Even though it was a different University, all fees were waived if you worked
in the higher education sector. I studied in the late 80s to early 90s, so I
don't know if this is still the case.

Mine was a common enough case. In the school where I worked, two more of the
conserjes were studying engineering degrees. In the school where I studied (I
have a degree in English), at least one of the conserjes was studying a
tertiary degree, I don't remember which.

In these circumstances, what I wondered is why didn't more of my younger
colleagues pursue further study. You have a salary, a job that leaves you
quite a lot of free time to study, and reasonable hours (morning and
afternoon/evening shifts) that allow you to attend classes during your non-
working shift. And, some years later, you could also have a degree and a
modicum of learning (or, in some cases, a lot of learning and no degree: your
mileage may vary).

Great for Gac! Me and my fellow worker/students did it at a younger age, in
our country of birth, surrounded by a family support network, and with a much
cushier jobs (a conserje doesn't have cleaning duties, for instance). Gac
sends part of his salary back to his family in the Old Country, while I could
use mine to travel around Europe and buy books. In fact, I nowadays I call
that job my "scholarship". I didn't have to man the counter of a 7/11 or stock
supermarket shelves to pay for my studies, and I graduated with some savings.

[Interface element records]

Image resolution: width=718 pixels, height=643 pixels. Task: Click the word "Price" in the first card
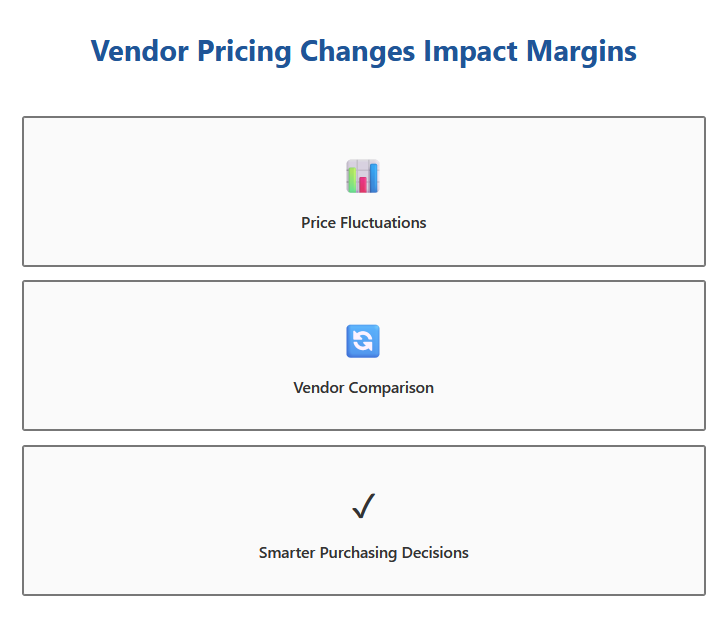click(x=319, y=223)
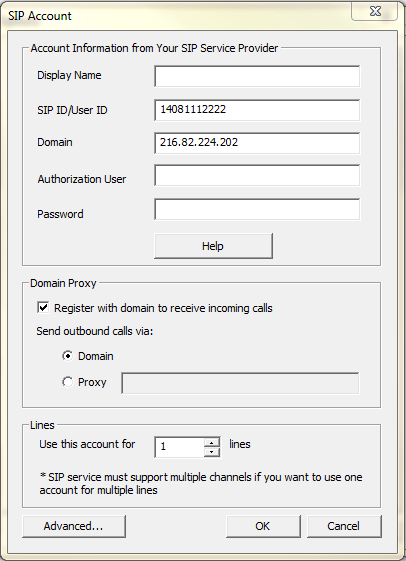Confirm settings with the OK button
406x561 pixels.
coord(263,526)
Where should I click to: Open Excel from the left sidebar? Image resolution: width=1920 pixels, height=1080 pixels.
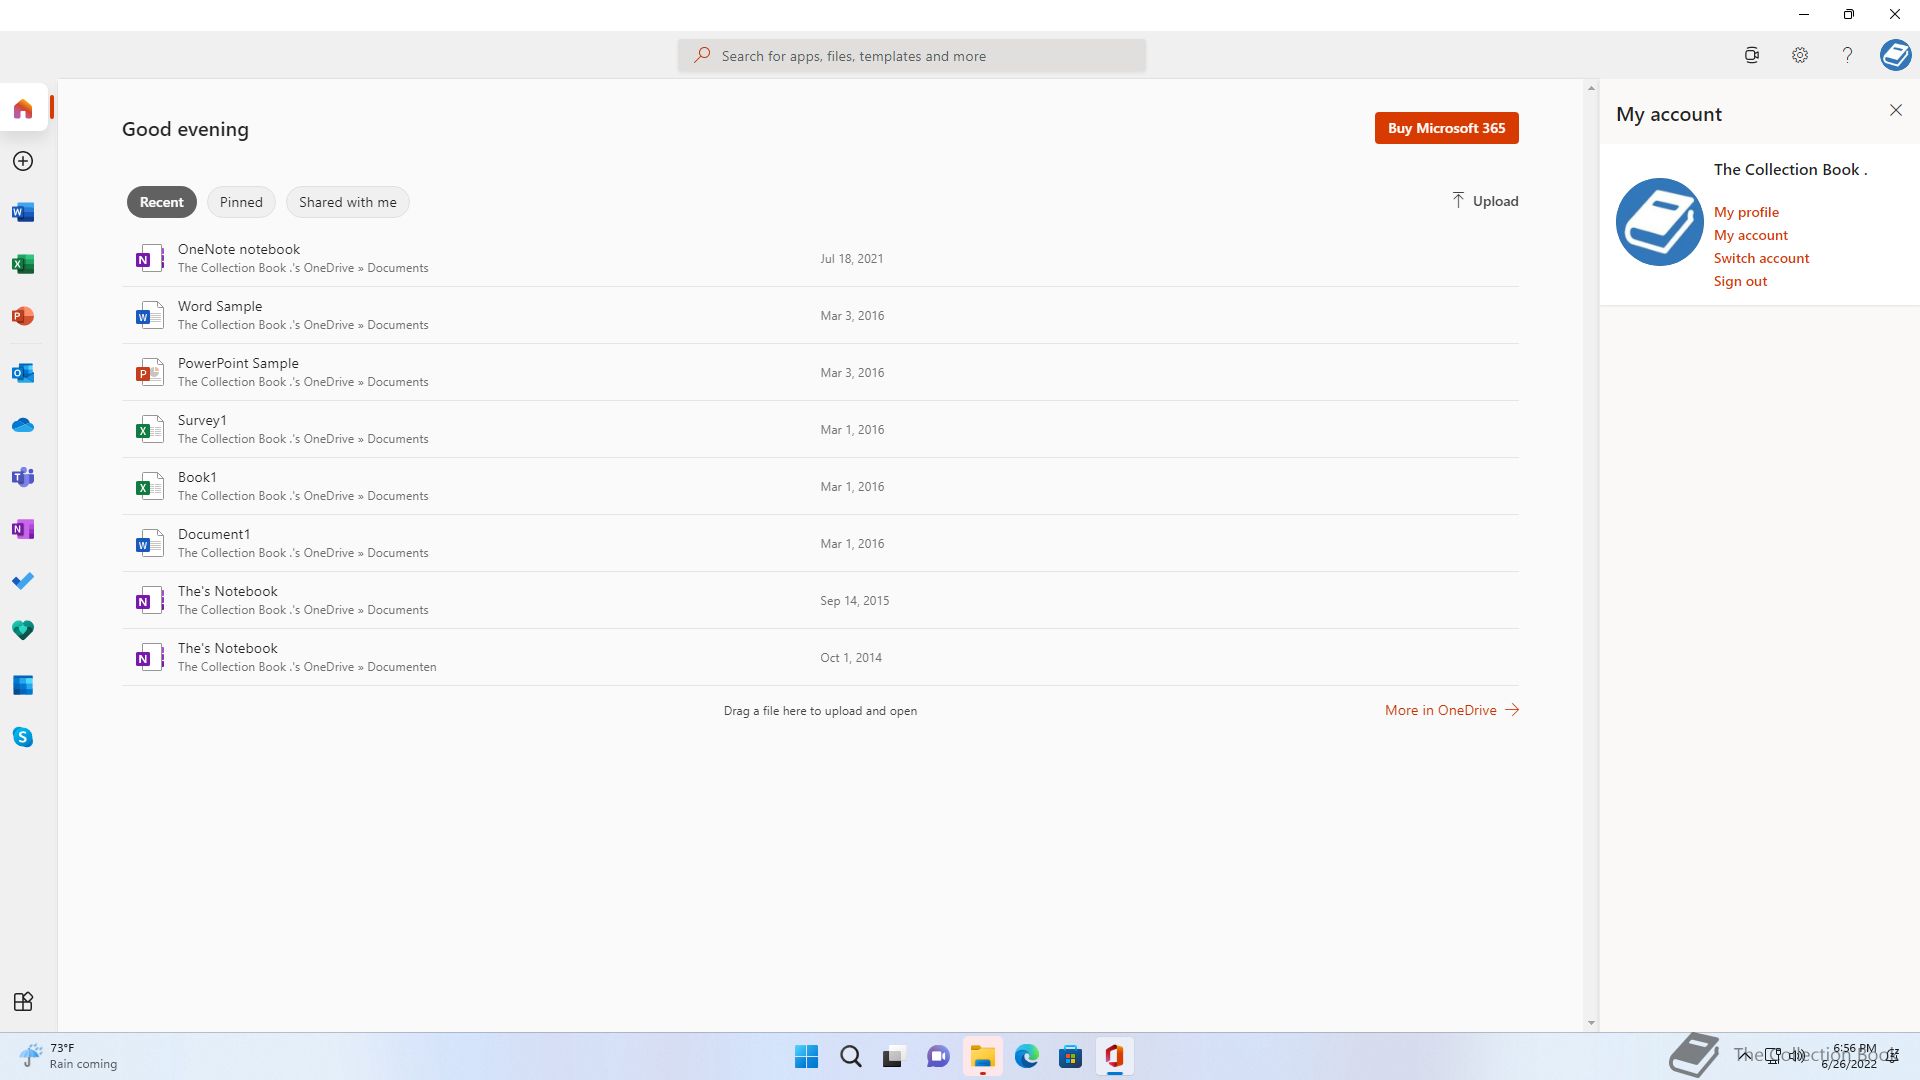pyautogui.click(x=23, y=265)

_SET TASKS_
**A)** From the post about studying while working as a conserje, return everything from "Mine was a common" down to "don't remember which.".
**B)** Translate this sentence from the post about studying while working as a conserje into Spanish: "I studied in the late 80s to early 90s, so I don't know if this is still the case."
**C)** The sentence beginning "You have a salary" in the post about studying while working as a conserje names several things that make further study possible. List them.
These records were drawn from a different source than the text.

_RESULTS OF THE TASKS_
**A)**
Mine was a common enough case. In the school where I worked, two more of the
conserjes were studying engineering degrees. In the school where I studied (I
have a degree in English), at least one of the conserjes was studying a
tertiary degree, I don't remember which.

**B)** Estudié desde finales de los 80 hasta principios de los 90, así que no sé si todavía es así.

**C)**
- A salary
- A job that leaves quite a lot of free time to study
- Reasonable hours (morning and afternoon/evening shifts) that allow you to attend classes during your non-working shift